*WORK ORDER*.
Reproduce the part of the microtubule passage between "Microtubules are usually" and "along their length.", inclusive.

*PROVIDED PASSAGE*.
####
Microtubules are usually separated from each other or from adjacent cellular components by a clear space of 10–40 nm. Also, in longitudinal view, an electron-lucent zone is often observed along the sides of the microtubule. These observations suggest that each tubule may be surrounded by a specialized region or layer of material. In certain systems, microtubules show 'arms' projecting from the walls of the tubules at regular intervals along their length.

Figure 7.1
Negatively stained microtubules prepared from brain, showing axially aligned
protofilaments and their substructural periodicity. Scale marker 0.1 m m.

Figure 7.2
Model microtubule, showing in transection the 13 globular
subunits comprising the wall, and in longitudinal view, the
axial displacement of subunits in adjacent protofilaments. From
Bryan (1974) Fedn. Proc. Fedn. Am. Socs. exp. Biol. 33, 152–57,
reproduced by permission of the author and Fedn. Am. Socs. exp. Biol.
Such lateral projections act, in some instances, as cross-bridges between adjacent microtubules. Alternatively, projections can extend from microtubules to adjacent membranes such as the plasmalemma, the nuclear envelope, the endoplasmic reticulum or associated vesicles.
####
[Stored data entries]
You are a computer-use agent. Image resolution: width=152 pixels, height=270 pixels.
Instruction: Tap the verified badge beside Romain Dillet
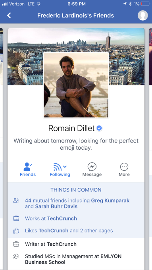99,128
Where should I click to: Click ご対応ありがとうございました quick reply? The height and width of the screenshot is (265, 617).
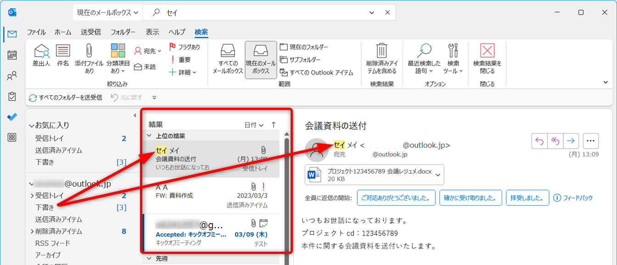pyautogui.click(x=396, y=198)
####
*FINISHED EXERCISE*.
Microtubules are usually separated from each other or from adjacent cellular components by a clear space of 10–40 nm. Also, in longitudinal view, an electron-lucent zone is often observed along the sides of the microtubule. These observations suggest that each tubule may be surrounded by a specialized region or layer of material. In certain systems, microtubules show 'arms' projecting from the walls of the tubules at regular intervals along their length.